Archives Performance Series chronology
| PS07: Songs for Judy (2018) | PS09: A Treasure (2011) | PS11: Bluenote Café (2015) |

Singles from A Treasure
- "Grey Riders" Released: May 20, 2011;

= A Treasure =

A Treasure is a live album by Canadian / American musician Neil Young, released on June 14, 2011, featuring performances from his 1984–1985 U.S. tour with the International Harvesters. The album is volume nine in Young's Archives Performance Series and the sixth to be released.

Professional ratings
Review scores
| Source | Rating |
| AllMusic | Star |
| Robert Christgau | A− |
| Pitchfork | 7.3/10 |
| Rolling Stone | Star |

==Background==
The album results from a tour following Young's recording what he later called the first Old Ways, an album of country music that his record company refused to release since they claimed it wasn't commercial enough. In this period, the early to mid-eighties, Young played music in many different genres.

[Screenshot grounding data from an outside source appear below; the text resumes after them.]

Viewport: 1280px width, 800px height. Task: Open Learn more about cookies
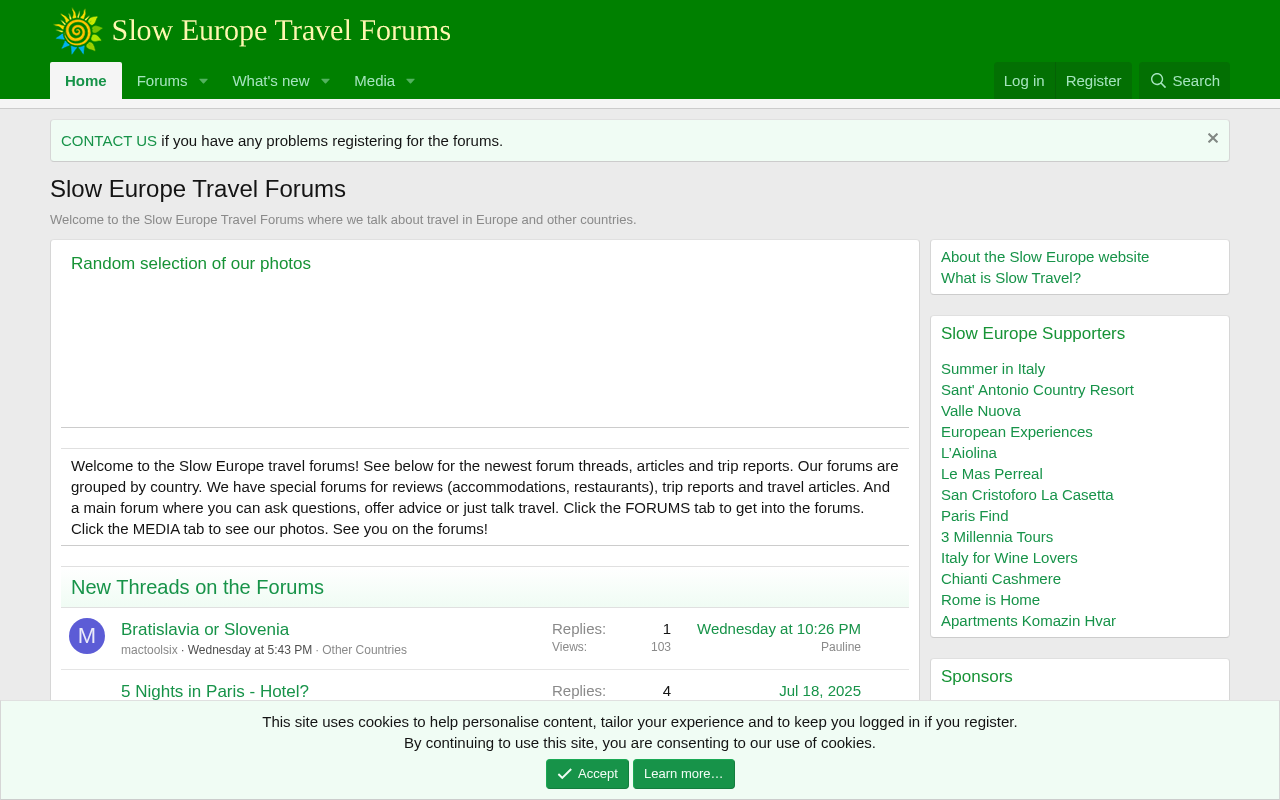tap(684, 774)
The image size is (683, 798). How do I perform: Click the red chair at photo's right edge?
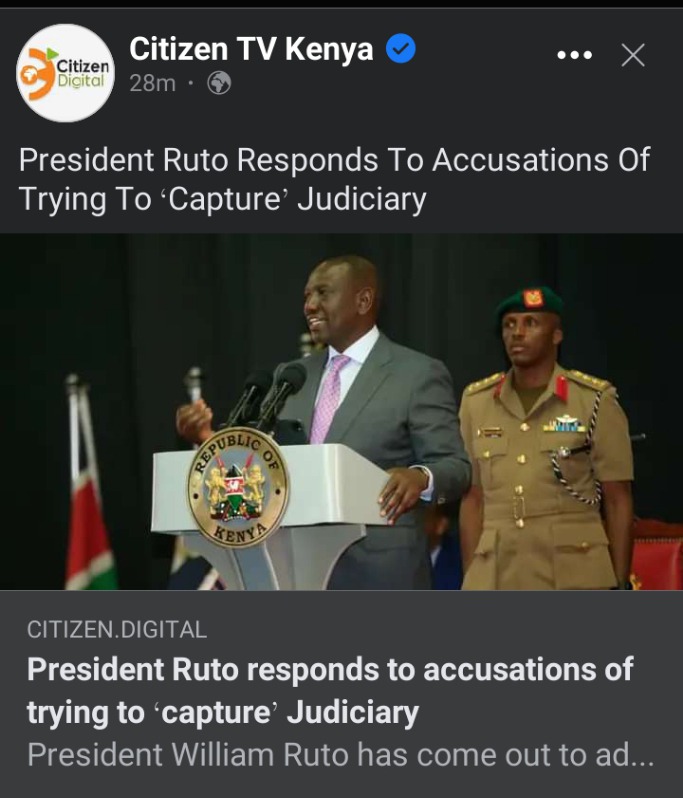tap(657, 556)
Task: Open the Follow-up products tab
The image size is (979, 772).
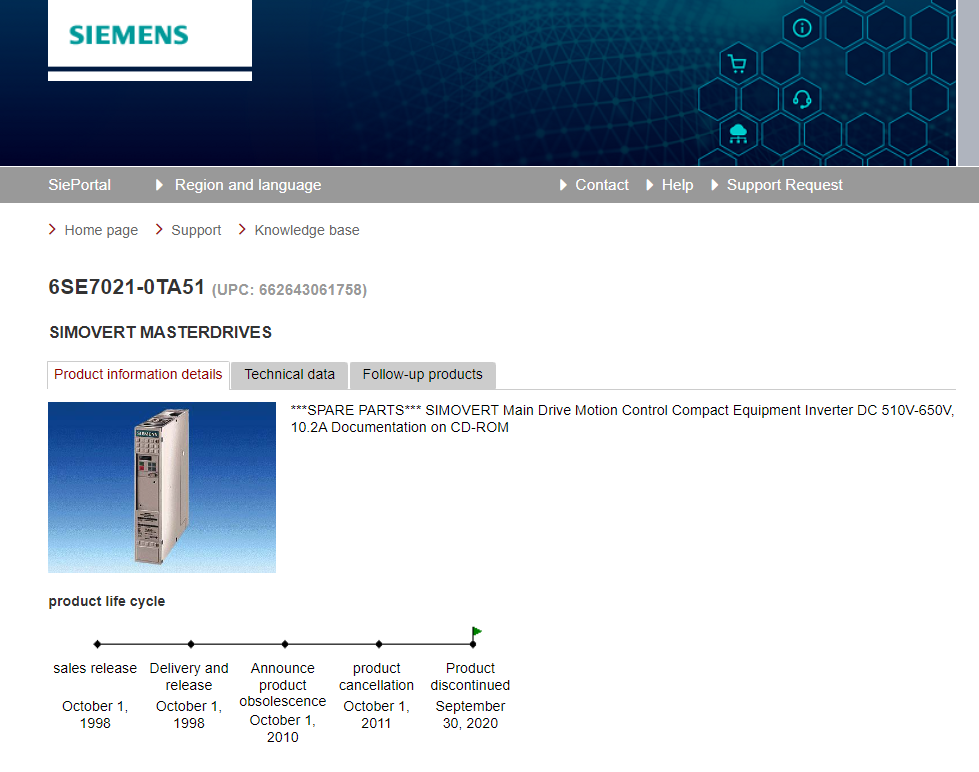Action: click(x=422, y=375)
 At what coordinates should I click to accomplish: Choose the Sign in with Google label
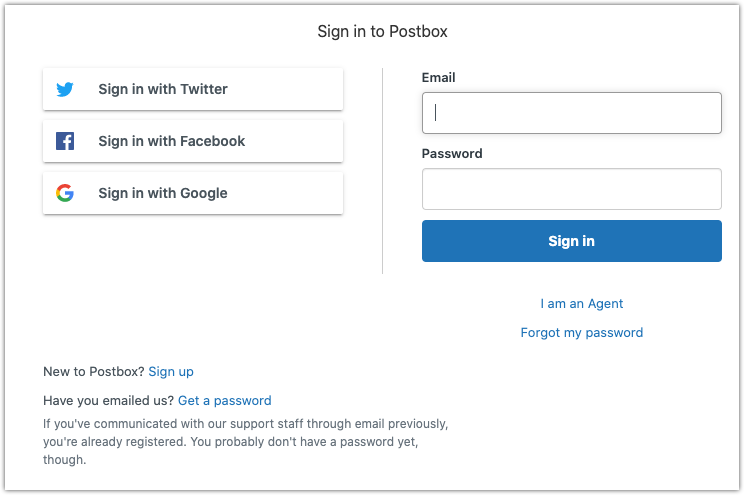[163, 193]
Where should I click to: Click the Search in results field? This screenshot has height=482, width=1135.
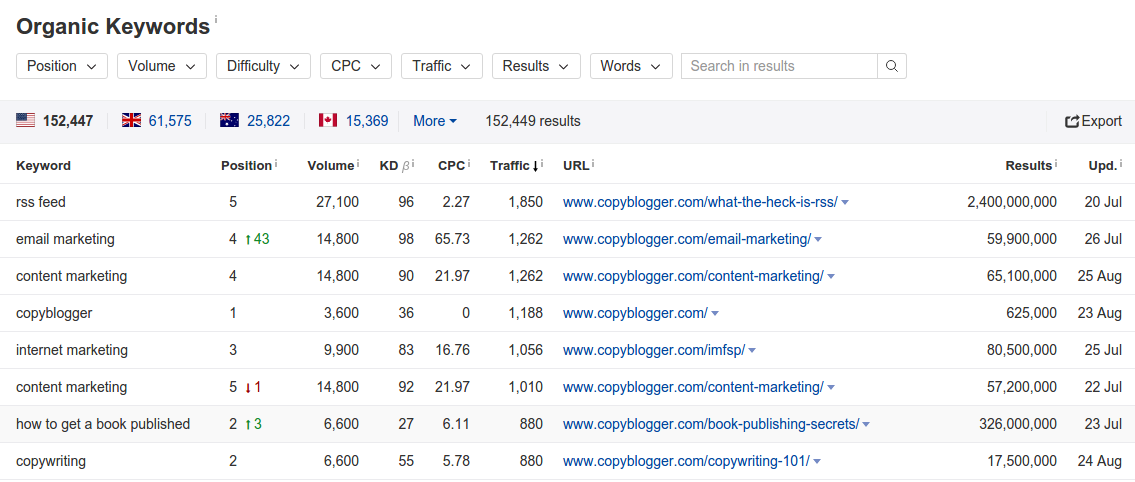pos(778,66)
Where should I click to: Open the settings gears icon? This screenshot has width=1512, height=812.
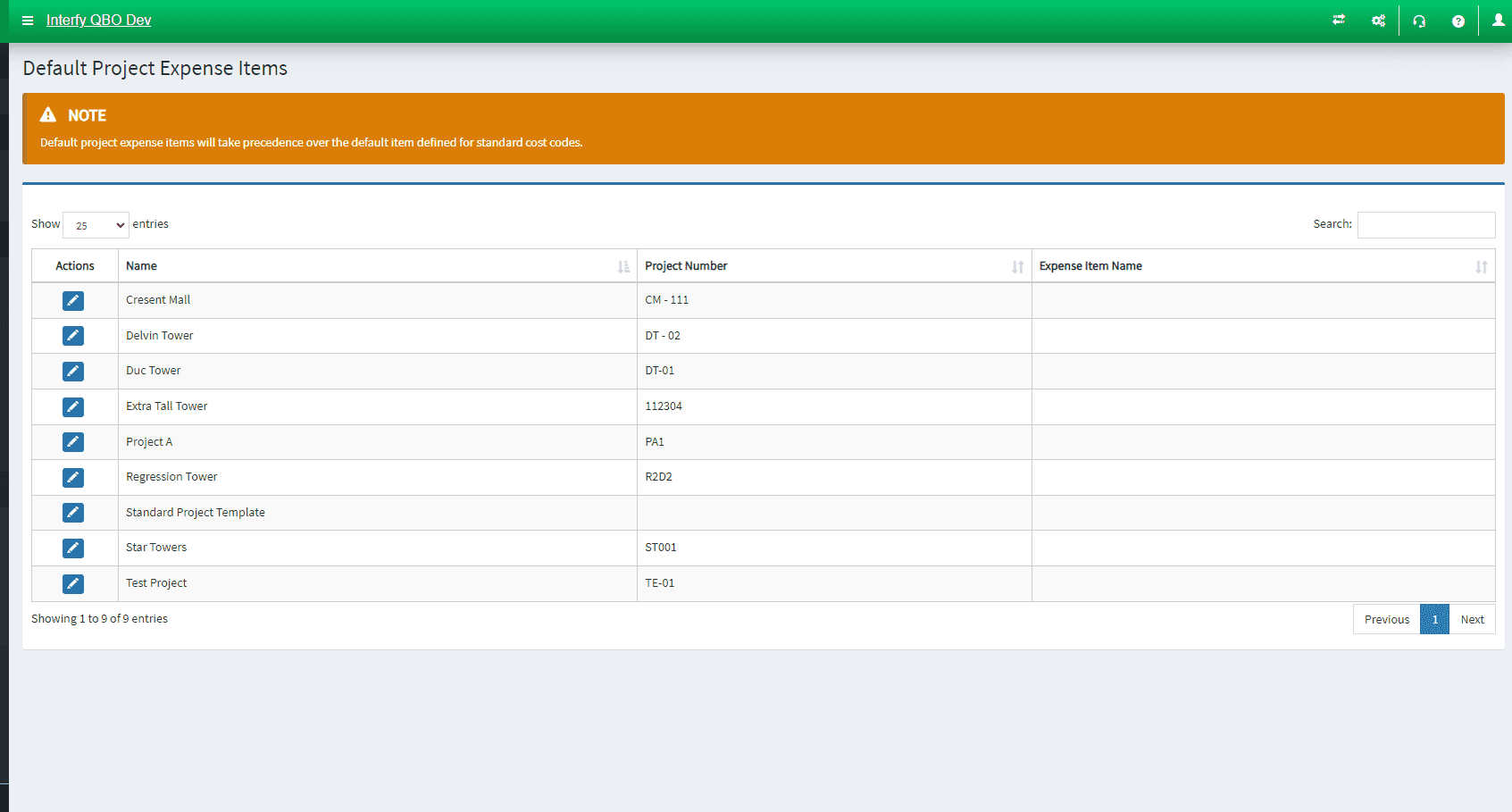click(x=1379, y=21)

His backing band, the "International Harvesters", consisted of professional country musicians from Nashville some of whom had also played (as "The Shocking Pinks") on his rock and roll album Everybody's Rockin'. The album contains old Young songs and newer songs from Old Ways. It contains five previously unreleased songs (tracks 1, 5, 8, 11, and 12).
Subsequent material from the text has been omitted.